BEGIN Document excerpt
# New construction - warped wood



## NewOwner32 (Jul 10, 2012)

We've just had a new home built and discovered warped beams of wood in the attic. These beams run perpendicular to the floor and are connected to the sloping roof beams along both sides of the attic.

Instead of replacing the wood - or even explaining why the beams are warped - our builder cut 2x4's and wedged the pieces between the warped beams. In the process, some of the beams split near the bottom. Plus, the 2x4's aren't even flush with the beams.

The builder insists there will be no structural issues, but an independent inspector we hired (who pointed out the warped beams in the first place) said the roof may not be able to support a heavy snowfall because of the warped wood.

Who's right? Anyone else hear of this before?


----------



## kwikfishron (Mar 11, 2010)

This is one odd looking new construction roof. First, what you’re calling a beam is a stud to a purlin wall and an oddly constructed one at that. It looks like the studs were “short nailed” at the bottom which is why there twisting. Replacing #18 or any others is easy enough.

I’m more concerned with what I circled, it looks like a seat cut in the rafter where there shouldn’t be one, a major mistake and a guaranteed failure point. You’re inspector didn’t say anything about that, or am I just seeing things?


----------



## tinner666 (Mar 14, 2005)

Good eye Ron:thumbsup: and good question too!


----------



## NewOwner32 (Jul 10, 2012)

Thanks for taking a look at the pictures.

The house is a modular home that was built off-site. The roof was laying flat when the home was shipped and lifted (on a hinge?) after the house was in place. I'll have to take a closer look the next time I'm in the house, but I think those cuts you circled may have something to do with the hinge system. Either way, the inspector never brought it up.

As for being "short nailed," are you saying that if the studs were longer - and tightly secured between the floor and the wall - the wood wouldn't have twisted? 

Any idea what would have caused the wood to twist? The roof has been in place for approximately five months. I can't say for sure that the wood wasn't always bent, however.

Thanks!


----------



## Windows on Wash (Aug 30, 2011)

Scary...cutting into beams like that and nailing them together.


----------



## kwikfishron (Mar 11, 2010)
END Document excerpt
BEGIN Given records
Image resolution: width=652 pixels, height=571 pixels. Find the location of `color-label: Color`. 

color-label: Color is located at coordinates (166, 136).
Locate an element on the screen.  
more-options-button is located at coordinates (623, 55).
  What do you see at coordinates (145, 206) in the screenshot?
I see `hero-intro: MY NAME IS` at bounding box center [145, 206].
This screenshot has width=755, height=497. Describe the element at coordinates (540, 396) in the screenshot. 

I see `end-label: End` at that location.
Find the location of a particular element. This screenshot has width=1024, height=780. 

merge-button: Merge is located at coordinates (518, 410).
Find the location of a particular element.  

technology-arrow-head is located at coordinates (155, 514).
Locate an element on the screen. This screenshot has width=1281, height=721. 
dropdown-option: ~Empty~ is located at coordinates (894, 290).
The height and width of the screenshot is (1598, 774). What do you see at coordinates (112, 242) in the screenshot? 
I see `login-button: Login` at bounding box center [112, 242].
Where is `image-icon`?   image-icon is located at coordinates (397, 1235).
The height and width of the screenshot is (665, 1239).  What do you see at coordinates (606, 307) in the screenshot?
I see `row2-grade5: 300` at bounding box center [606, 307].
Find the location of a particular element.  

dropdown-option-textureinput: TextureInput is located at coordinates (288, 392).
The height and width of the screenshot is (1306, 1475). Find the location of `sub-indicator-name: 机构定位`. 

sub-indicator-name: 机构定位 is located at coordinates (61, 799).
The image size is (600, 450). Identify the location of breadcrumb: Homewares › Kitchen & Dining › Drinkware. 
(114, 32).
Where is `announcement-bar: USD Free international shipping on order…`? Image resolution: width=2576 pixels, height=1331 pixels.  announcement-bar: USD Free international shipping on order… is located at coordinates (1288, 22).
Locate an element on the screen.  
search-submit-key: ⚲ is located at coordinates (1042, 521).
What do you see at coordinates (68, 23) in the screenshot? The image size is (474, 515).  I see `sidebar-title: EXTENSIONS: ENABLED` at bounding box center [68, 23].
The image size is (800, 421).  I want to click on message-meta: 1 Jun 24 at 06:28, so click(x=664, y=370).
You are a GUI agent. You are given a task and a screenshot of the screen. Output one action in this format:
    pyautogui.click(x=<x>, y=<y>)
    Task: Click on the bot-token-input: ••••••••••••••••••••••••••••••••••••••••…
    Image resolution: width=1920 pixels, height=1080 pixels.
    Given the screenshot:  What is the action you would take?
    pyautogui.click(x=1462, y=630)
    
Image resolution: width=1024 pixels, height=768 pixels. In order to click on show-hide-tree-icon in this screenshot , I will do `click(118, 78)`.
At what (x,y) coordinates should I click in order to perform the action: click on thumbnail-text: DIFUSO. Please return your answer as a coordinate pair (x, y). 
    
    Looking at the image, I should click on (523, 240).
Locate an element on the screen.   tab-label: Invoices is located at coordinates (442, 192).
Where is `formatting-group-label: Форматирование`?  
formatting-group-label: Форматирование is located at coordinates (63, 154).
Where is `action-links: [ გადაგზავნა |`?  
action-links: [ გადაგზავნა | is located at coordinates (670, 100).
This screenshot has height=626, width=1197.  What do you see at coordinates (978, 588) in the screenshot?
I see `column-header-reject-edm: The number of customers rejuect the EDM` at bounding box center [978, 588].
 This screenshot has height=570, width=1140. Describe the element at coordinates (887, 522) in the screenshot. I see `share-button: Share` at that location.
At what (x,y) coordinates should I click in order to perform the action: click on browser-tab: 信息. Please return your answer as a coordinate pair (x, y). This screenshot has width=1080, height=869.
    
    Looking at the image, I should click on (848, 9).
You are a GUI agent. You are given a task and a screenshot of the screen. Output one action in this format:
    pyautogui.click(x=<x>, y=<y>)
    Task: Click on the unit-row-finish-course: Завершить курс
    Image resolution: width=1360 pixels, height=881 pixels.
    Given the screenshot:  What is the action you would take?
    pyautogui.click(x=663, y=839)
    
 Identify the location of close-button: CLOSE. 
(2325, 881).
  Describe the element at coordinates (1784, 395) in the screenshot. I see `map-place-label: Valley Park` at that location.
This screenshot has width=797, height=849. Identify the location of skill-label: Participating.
END Given records
§ Activity
Sum up the thread about warped wood in a new house in three sentences.

§ Problem solution
The owner of a newly built home found warped beams in the attic. The builder wedged cut 2x4s between them and says there will be no structural issues, while an independent inspector warned that the roof may not support a heavy snowfall. One reply says the warped pieces are studs to a purlin wall that look "short nailed" at the bottom and flags what looks like a seat cut in a rafter as a major mistake; the owner answers that the modular home's roof was shipped flat and lifted into place, possibly on a hinge that may explain those cuts.